When we did a market analysis in Tolgee, we asked many companies how they solved localization in their project. We asked them what's their i18n tooling. Surprisingly a lot of companies maintain their custom solution. I've also set up f5bot to e-mail me when the i18n keyword appears in posts or comments on Reddit. Again, a lot of people share their custom i18n libraries or solutions. In this article, I want to explain why I recommend against creating your custom solution and show what challenges you will face when you decide to do so.
When developers think about localizing their projects, some think of i18n only as replacing a string with another translated into a selected language. But it's not that trivial.
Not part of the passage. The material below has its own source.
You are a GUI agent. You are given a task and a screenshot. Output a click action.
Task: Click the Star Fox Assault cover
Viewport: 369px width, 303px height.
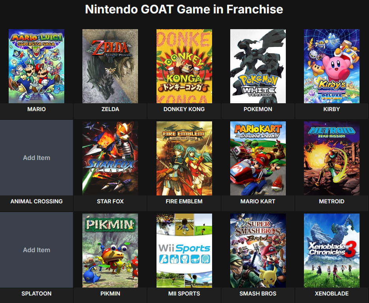pyautogui.click(x=110, y=158)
So let me show you what issues you will probably face when implementing your custom solution.
Basic i18n method
As a creator of a custom i18n solution, first of all, you would probably create some method that returns a translated string according to provided key. The header of such a function would probably be similar to the one below. I am going to use Typescript for code examples. However, it would look similar to any other programming language.
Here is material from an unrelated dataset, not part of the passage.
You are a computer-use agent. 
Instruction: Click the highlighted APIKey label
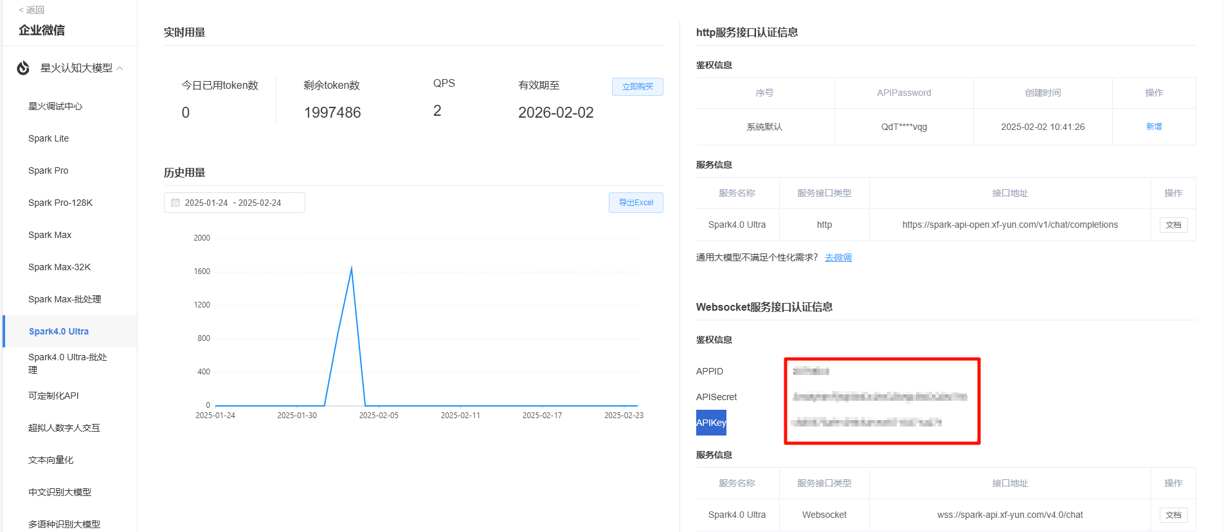[x=711, y=423]

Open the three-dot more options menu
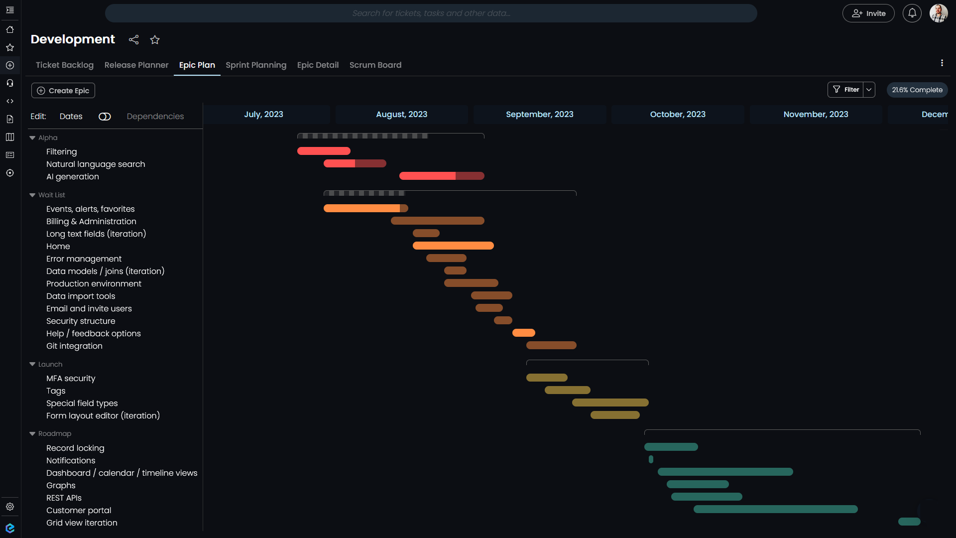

function translate(key: string, language: string): string;
We can define the translations inside the function body to keep it simple. Then we will find the value in the data of provided language. If the value is not there, let's return the key.
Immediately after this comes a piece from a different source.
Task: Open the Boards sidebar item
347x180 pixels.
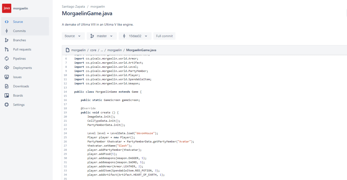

function translate(key: string, language: string): string {
const data = {
en: {
hello_world: 'Hello world!',
},
de: {
hello_world: 'Hallo Welt!',
},
};
return data[language]?.[key] || key;
}
OK, cool, that was simple. Now the complicated stuff comes.
Parameter interpolation
Sometimes we need to provide a parameter for our translation to be rendered. To do so, we have to define some syntax to tell which part of the translated string is a placeholder. Let's make everything wrapped in curly brackets as a parameter. So our data now look like this.
const data = {
en: {
hello_world: 'Hello world!',
hello: 'Hello {name}!',
},
de: {
hello_world: 'Hallo Welt!',
hello: 'Hallo {name}!',
},
};
Now we have to replace the params in our method. I'll leave the implementation to your imagination since I don't want to reinvent the wheel here. It's still nothing complicated. Or... Hmm.. Is it?
Escaping
What if some segment in my translated string looks precisely like a placeholder? You may say that this never happens. But what if? Then you have to introduce some way how to escape such sequences. Again. It's still doable, you may say. So let's go for another challenge.
HTML tags and XSS
What if you would like to add HTML tags to your translations? For example, you would like to make a single word
bold.
No problem, you may say. I am just appending the resulting string to DOM, so HTML is supported. But what if an
attacker sets his name to <b onmouseover="alert('Wufff!')">click me!</b>
. Ha! Now you have also to sanitize the HTML.
Plurals
Sometimes you would also like to render strings containing a plural form. For example, consider a
string Peter has {count} dogs.
This works perfectly when the param count
is 0, 2, 3, ..., but when the count is 1, the sentence is incorrect.
Peter has 0 dogs.
Peter has 1 dogs. <-- Incorrect!
Peter has 2 dogs.
Peter has 3 dogs.
So we would like to return the correct result Peter has 1 dog.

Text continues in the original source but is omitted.